M1 - De novo architectural control of extracellular matrix self-assembly on 2D hydrogels

Introduction: : Alterations in tissue extracellular matrix (ECM) composition, architecture, and mechanics have been characterized in multiple biological processes including development, aging, and disease. For example, architectural changes in the form of increased collagen I fiber endpoints have been observed in the aging cardiac ECM, accompanied by tissue stiffening (from ~10 kPa to ~40 kPa) and increased fibronectin [1]. Cells are well known to respond to ECM cues via both biochemical and mechano- signaling pathways, but little is known about the role of ECM architecture. Recent studies using engineered biomaterial systems (e.g., fibrous hydrogels and electrospun surfaces) have found that cells can perceive architectural information including fiber directionality (isotropic vs. anisotropic) and network density (coarse vs. fine mesh) via mechanosensitive YAP signaling. However, providing synergistic biomimetic ECM cues that are present in tissues (composition, architecture, and mechanics) to cells in vitro, while allowing for independent ECM parameter tunability, remains a challenge. Thus, we developed a method to control the de novo self-assembly of decellularized ECM (dECM) coated on a stiffness tunable 2D hydrogel, enabling a fully decoupled yet physiological-relevant system that enables the identification of ECM parameter-driven cellular function.

Materials and

Methods: : Porcine hearts were perfused with PBS and left ventricles were dissected. Tissues were then decellularized with sodium deoxycholate with constant stirring, followed by snap freezing and lyophilization. Lyophilized dECM was then pulverized, solubilized, and neutralized. Homogenized dECM solutions were quantified for protein concentration using a BCA assay kit, diluted to consistent concentrations among biological replicates, and cryopreserved pending usage. Polyacrylamide hydrogels were fabricated on hydrophilic coverslips and activated with sulfo-SANPAH under UV illumination. Thawed dECM solutions were treated with a crosslinking agent of varying concentrations and incubated on sulfo-SANPAH treated hydrogels to facilitate ECM self-assembly and attachment. Confocal microscopy of immunostained samples (collagen I and laminin) was used to characterize the self-assembled dECM on hydrogel surfaces and TWOMBLI plugin was used to characterize architectural differences of the dECM networks. Nanoindentation was performed to characterize the stiffness of hydrogels coated with dECM. Primary cardiac fibroblasts (CFs) were seeded on these samples followed by immunofluorescence (IF) staining of alpha-smooth muscle actin (a-SMA) and yes-associated protein 1 (YAP1) to investigate fibroblast activation and function.

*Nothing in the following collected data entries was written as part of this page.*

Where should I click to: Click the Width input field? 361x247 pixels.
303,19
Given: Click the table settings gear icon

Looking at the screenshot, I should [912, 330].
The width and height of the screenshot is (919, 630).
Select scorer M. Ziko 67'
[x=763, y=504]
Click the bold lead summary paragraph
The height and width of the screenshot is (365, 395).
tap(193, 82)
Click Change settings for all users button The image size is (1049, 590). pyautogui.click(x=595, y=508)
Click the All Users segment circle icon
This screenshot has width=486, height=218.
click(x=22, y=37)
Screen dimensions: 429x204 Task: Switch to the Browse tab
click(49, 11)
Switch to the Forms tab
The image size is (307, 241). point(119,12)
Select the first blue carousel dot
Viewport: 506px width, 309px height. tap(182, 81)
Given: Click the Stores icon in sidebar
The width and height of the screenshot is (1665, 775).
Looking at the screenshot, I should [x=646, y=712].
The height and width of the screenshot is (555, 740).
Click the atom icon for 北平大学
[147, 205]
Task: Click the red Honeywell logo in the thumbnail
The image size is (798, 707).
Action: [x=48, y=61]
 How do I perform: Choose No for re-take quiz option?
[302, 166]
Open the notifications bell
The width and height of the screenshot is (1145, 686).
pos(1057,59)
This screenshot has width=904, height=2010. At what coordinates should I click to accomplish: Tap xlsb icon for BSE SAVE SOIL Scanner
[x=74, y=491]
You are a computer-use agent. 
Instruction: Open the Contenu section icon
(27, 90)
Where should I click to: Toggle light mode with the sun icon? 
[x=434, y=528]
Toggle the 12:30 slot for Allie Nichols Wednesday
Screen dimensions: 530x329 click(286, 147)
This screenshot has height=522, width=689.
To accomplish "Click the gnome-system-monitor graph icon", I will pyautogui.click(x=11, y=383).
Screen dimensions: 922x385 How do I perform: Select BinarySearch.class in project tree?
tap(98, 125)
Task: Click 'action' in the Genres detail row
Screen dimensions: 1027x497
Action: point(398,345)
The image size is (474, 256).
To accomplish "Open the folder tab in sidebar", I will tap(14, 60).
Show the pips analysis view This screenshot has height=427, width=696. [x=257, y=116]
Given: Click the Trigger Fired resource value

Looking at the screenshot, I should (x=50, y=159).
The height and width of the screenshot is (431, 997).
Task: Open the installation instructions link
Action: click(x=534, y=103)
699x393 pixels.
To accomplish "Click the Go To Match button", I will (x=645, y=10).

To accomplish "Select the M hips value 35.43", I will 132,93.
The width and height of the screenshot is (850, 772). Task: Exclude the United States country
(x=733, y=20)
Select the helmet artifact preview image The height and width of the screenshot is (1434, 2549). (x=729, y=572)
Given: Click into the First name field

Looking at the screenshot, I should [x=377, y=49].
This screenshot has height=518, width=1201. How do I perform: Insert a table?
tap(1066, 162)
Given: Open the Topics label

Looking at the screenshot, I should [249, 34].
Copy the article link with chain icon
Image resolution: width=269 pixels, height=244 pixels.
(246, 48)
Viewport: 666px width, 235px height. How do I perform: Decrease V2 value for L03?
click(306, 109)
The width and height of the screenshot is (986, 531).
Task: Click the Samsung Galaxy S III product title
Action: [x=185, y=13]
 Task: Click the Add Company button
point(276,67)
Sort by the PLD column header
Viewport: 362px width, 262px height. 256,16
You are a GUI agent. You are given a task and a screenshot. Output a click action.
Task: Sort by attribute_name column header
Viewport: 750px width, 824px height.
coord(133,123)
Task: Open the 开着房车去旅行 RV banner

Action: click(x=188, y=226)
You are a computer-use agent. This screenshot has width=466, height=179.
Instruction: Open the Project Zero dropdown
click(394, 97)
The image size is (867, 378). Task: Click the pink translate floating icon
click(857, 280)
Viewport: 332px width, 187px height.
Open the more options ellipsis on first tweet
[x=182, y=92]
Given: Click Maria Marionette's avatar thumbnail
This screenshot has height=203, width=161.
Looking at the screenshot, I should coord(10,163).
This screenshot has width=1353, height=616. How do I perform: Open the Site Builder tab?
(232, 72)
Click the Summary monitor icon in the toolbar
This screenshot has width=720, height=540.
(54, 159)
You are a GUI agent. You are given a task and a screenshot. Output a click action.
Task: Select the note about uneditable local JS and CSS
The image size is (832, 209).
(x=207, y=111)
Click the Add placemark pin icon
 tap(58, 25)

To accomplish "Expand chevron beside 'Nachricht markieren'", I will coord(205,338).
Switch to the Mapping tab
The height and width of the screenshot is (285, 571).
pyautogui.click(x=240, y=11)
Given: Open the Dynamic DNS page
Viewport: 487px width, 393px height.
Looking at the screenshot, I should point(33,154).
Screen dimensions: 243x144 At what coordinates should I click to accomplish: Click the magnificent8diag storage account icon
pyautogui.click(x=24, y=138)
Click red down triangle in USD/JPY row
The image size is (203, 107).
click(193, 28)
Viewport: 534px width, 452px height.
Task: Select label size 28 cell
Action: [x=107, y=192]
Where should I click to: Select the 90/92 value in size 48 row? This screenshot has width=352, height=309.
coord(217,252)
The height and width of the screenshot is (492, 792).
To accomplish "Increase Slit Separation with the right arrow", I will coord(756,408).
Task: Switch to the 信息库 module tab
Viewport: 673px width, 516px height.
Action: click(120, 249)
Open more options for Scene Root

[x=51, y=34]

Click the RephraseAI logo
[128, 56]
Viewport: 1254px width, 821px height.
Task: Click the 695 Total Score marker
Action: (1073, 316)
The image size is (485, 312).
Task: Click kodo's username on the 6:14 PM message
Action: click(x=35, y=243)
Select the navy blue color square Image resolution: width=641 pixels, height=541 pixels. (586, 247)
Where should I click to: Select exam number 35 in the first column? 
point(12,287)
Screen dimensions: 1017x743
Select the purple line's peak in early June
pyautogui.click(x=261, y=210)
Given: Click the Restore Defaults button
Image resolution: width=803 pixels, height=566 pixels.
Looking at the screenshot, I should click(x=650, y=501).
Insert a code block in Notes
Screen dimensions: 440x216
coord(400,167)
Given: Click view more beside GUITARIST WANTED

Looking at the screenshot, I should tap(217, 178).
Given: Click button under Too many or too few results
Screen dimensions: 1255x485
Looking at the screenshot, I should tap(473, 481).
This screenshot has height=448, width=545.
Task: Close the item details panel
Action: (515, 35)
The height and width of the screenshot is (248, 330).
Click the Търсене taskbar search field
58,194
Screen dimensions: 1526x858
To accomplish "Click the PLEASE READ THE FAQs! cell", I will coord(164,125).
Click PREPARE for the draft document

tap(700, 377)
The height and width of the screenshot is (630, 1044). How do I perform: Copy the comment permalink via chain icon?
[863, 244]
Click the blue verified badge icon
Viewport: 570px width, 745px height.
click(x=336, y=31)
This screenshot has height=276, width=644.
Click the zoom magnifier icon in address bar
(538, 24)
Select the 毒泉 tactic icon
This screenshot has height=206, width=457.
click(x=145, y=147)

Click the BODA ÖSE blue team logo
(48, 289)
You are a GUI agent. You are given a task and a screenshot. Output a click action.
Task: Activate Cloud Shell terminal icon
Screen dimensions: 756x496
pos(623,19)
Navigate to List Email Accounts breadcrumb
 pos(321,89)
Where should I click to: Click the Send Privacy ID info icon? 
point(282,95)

Results, Conclusions, and Discussions:: Prior to pulverization, immunohistochemistry of left ventricle tissues confirmed full decellularization (no DAPI/actin signal) while preserving key ECM components (collagen and laminin). Solubilized dECM was shown to self-assemble on top of polyacrylamide hydrogels, forming full ECM networks in 2D. This ~5 um thick ECM network allows cells to sense both the biochemical and architectural cues from the ECM, as well as the mechanical cues from the underlying substrate. By altering the concentration of the crosslinking agent, the fiber network was adjusted from a coarse to a fine mesh, as visualized in phase contrast and confocal microscopy (Figure 1. A-C). Confocal imaging followed by TWOMBLI analysis characterized the architectural differences in de novo self-assembled dECM regulated by crosslinker concentration. These architectural readouts were compared with previous data on ECM architecture in young versus aged murine hearts to provide biological relevance to the network structure [1]. Nanoindentation confirmed substrate stiffness mimicking young (~10 kPa) versus aged (~40 kPa) murine hearts was independent of dECM architecture. When seeded with primary CFs, IF of YAP and aSMA showed architecture-specific activation phenotypes. Future work aims to provide a mechanistic understanding of how ECM architecture regulates CF fate. Overall, we describe a method to control ECM architecture on 2D hydrogels with physiologically-relevant tunable stiffness to understand how cells integrate combinatorial ECM cues.

Acknowledgements and/or References (Optional):: [1] Sun, A.R., Ramli, M.F.H., Shen, X., Ramakanth, K.K., Chen, D., Hu, Y., Vidyasekar, P., Foo, R.S., Long, Y., Zhu, J., Ackers-Johnson, M., Young, J.L. (2025): Hybrid hydrogel-extracellular matrix scaffolds identify biochemical and mechanical signatures in cardiac aging. Nature Materials (in press).